▶ WHAT NEEDS TO BE DONE
Render the listing below as a two-column CSV with the headers "prompt" and "response", covering everything from the line containing "The width and height of the screenshot is (702, 685)." down to the line containing "pos(911,1017)", both included. Give one row per item, with its text and its answer each in a single quoted field, line breaks replaced by spaces and the pictures omitted.

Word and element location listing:
>> Start
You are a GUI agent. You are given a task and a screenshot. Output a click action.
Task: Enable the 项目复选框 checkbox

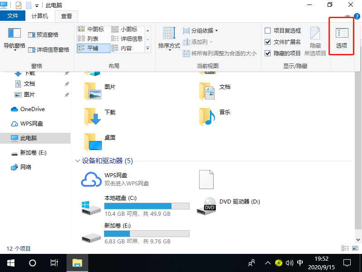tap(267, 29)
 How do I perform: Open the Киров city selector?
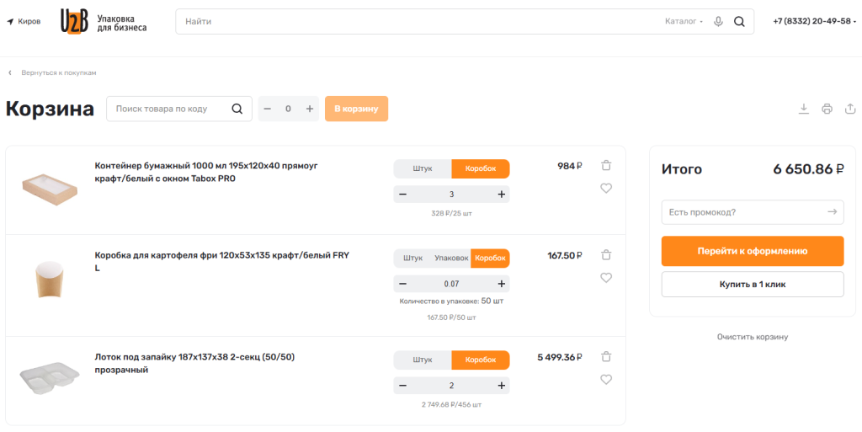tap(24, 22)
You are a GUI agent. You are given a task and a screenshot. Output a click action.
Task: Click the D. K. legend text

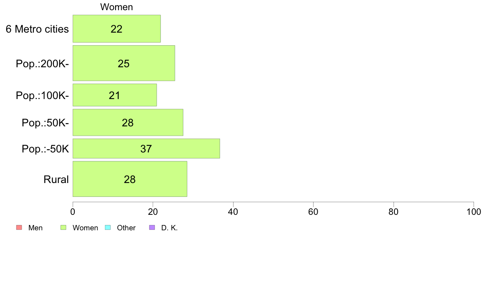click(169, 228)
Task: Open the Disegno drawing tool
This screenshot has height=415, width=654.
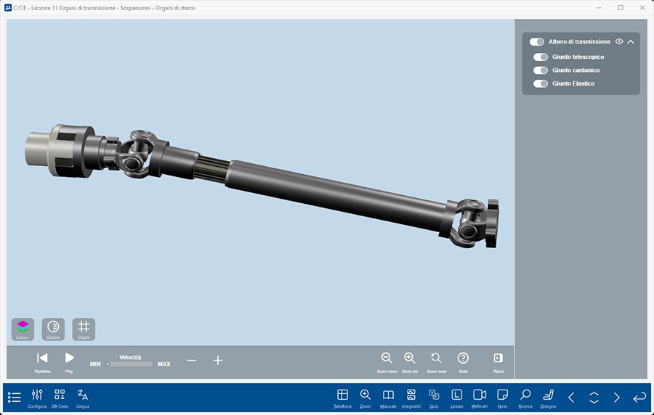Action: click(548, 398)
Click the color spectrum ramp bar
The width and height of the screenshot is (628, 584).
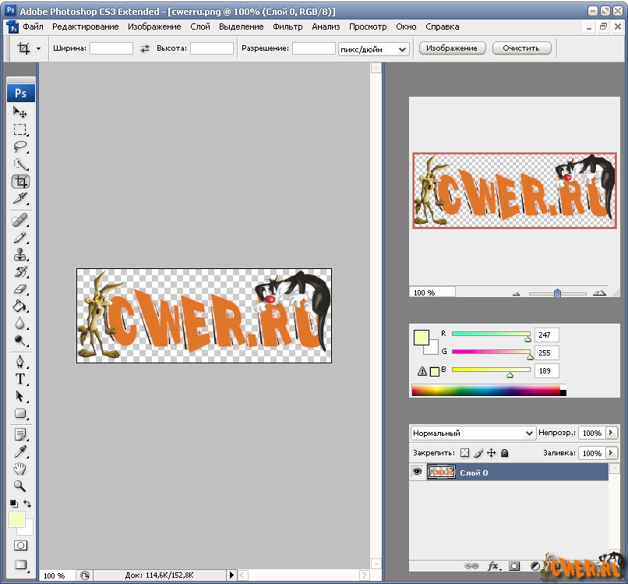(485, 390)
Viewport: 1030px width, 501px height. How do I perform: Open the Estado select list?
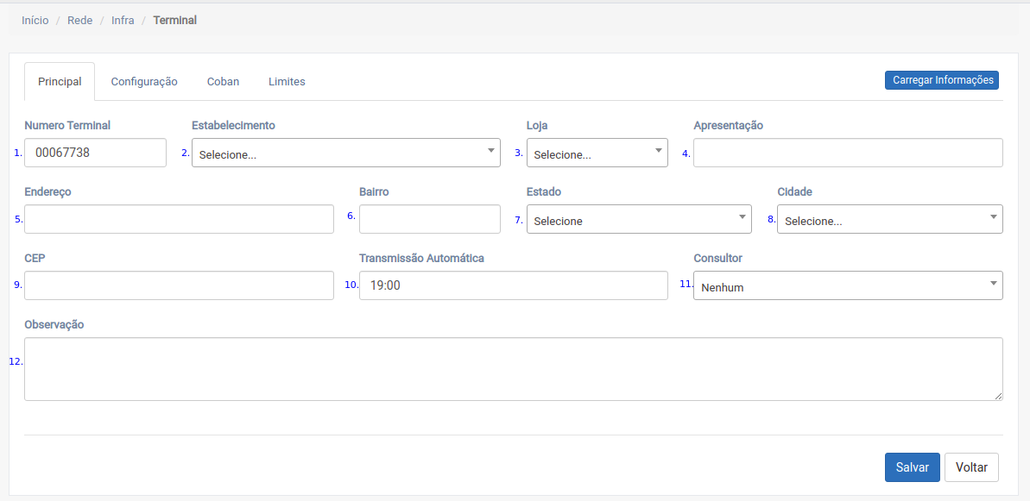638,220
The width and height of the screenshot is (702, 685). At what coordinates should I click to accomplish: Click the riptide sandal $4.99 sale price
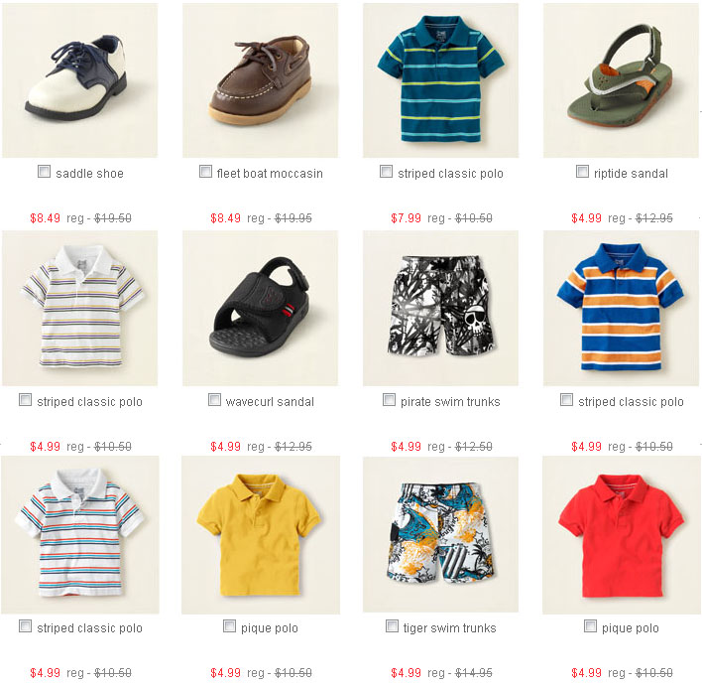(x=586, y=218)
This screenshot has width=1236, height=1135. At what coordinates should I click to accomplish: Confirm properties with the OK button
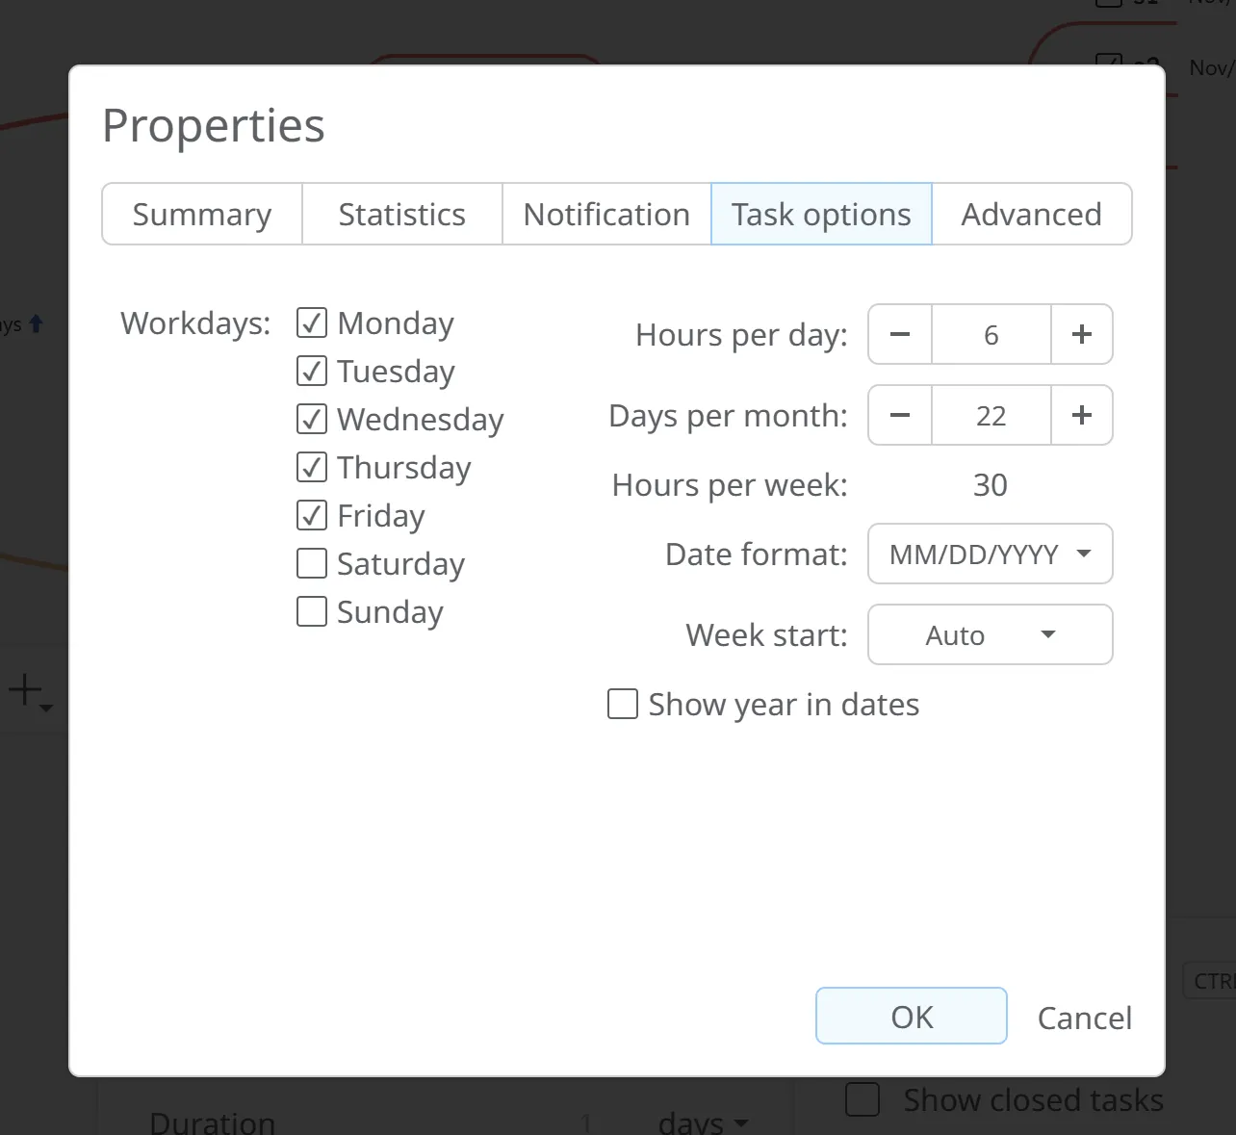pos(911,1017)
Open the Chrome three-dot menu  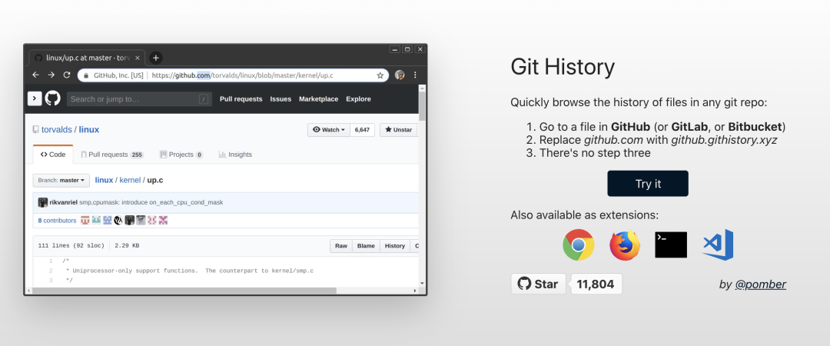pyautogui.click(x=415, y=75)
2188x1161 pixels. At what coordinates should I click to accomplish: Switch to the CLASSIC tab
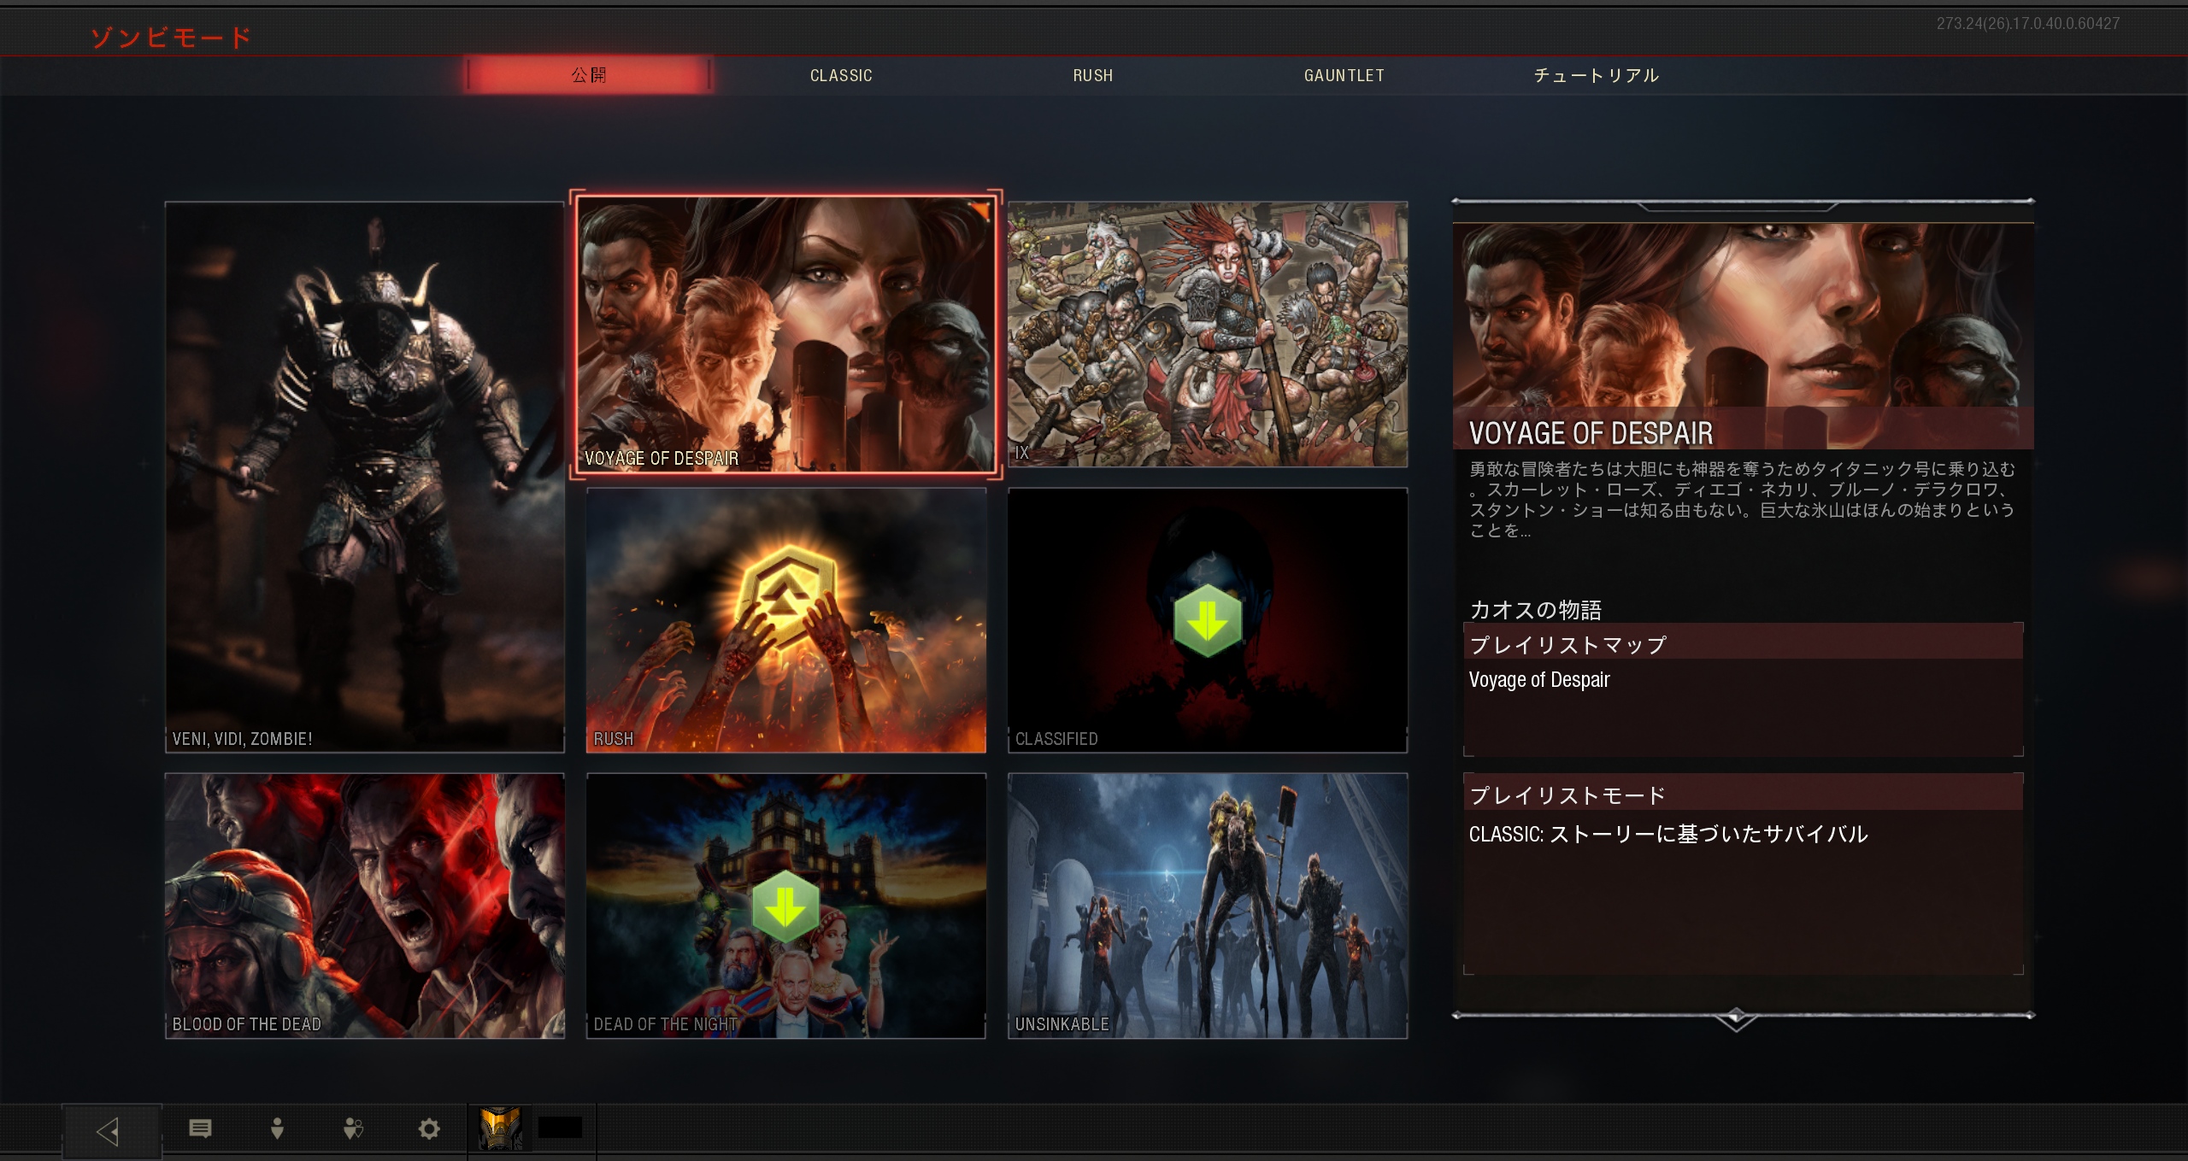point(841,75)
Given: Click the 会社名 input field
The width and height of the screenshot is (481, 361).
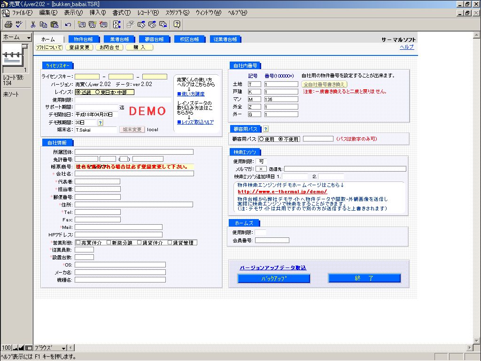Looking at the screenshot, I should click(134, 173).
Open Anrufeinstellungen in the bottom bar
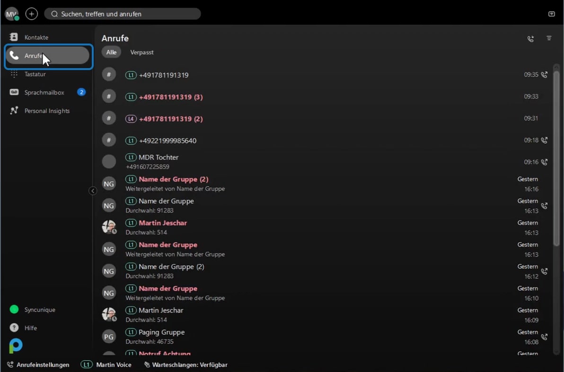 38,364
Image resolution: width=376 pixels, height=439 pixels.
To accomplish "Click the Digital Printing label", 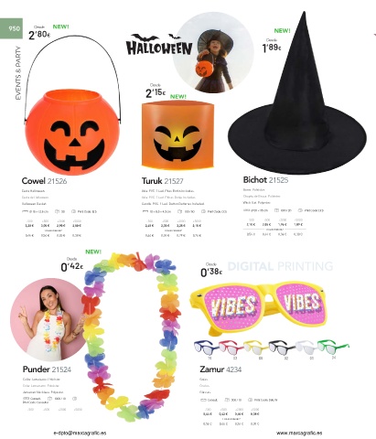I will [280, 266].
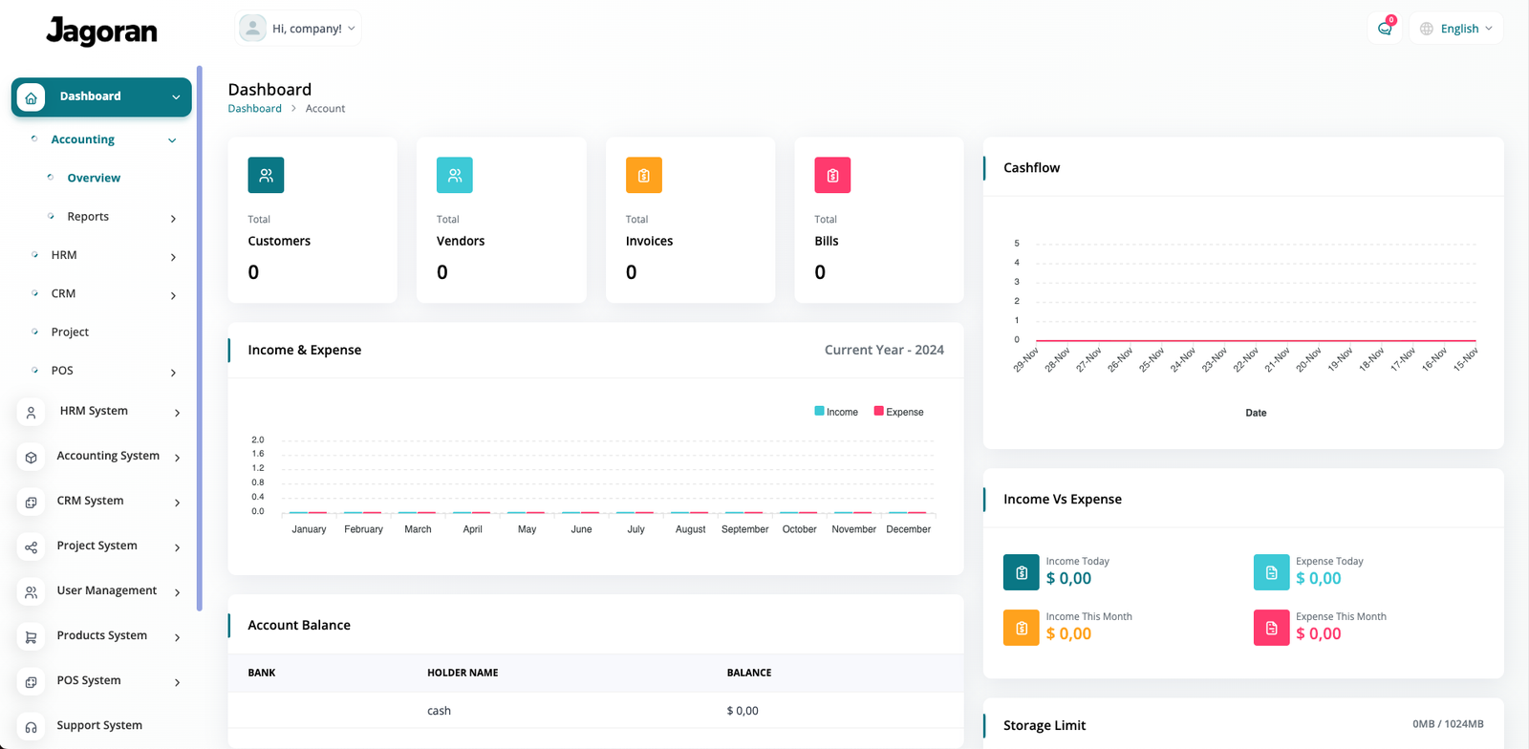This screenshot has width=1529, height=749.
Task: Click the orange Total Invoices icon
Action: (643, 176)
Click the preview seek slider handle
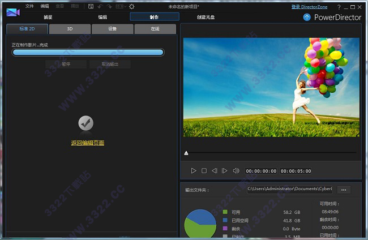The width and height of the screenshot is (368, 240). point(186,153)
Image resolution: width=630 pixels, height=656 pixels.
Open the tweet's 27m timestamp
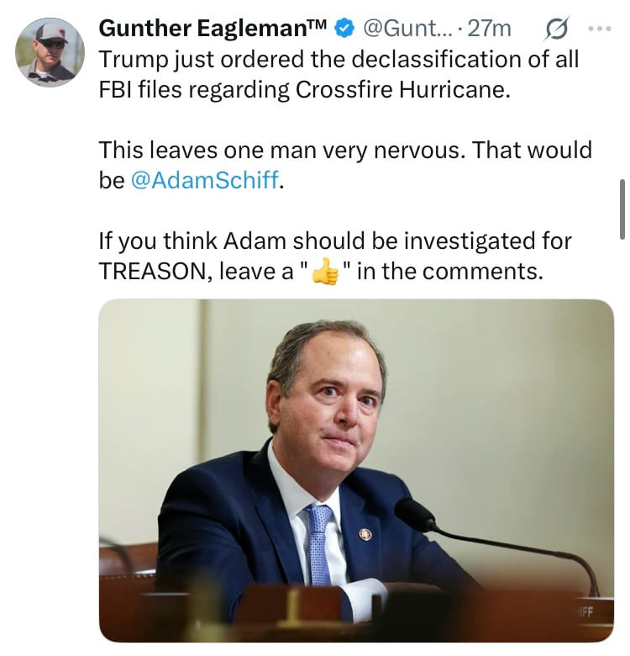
>> End
▶ ANSWER TO THIS TASK
prompt,response
"The width and height of the screenshot is (702, 685). At what coordinates should I click to accomplish: Click the riptide sandal $4.99 sale price","(x=586, y=218)"
"This screenshot has width=1236, height=1135. At what coordinates should I click to accomplish: Confirm properties with the OK button","pos(911,1017)"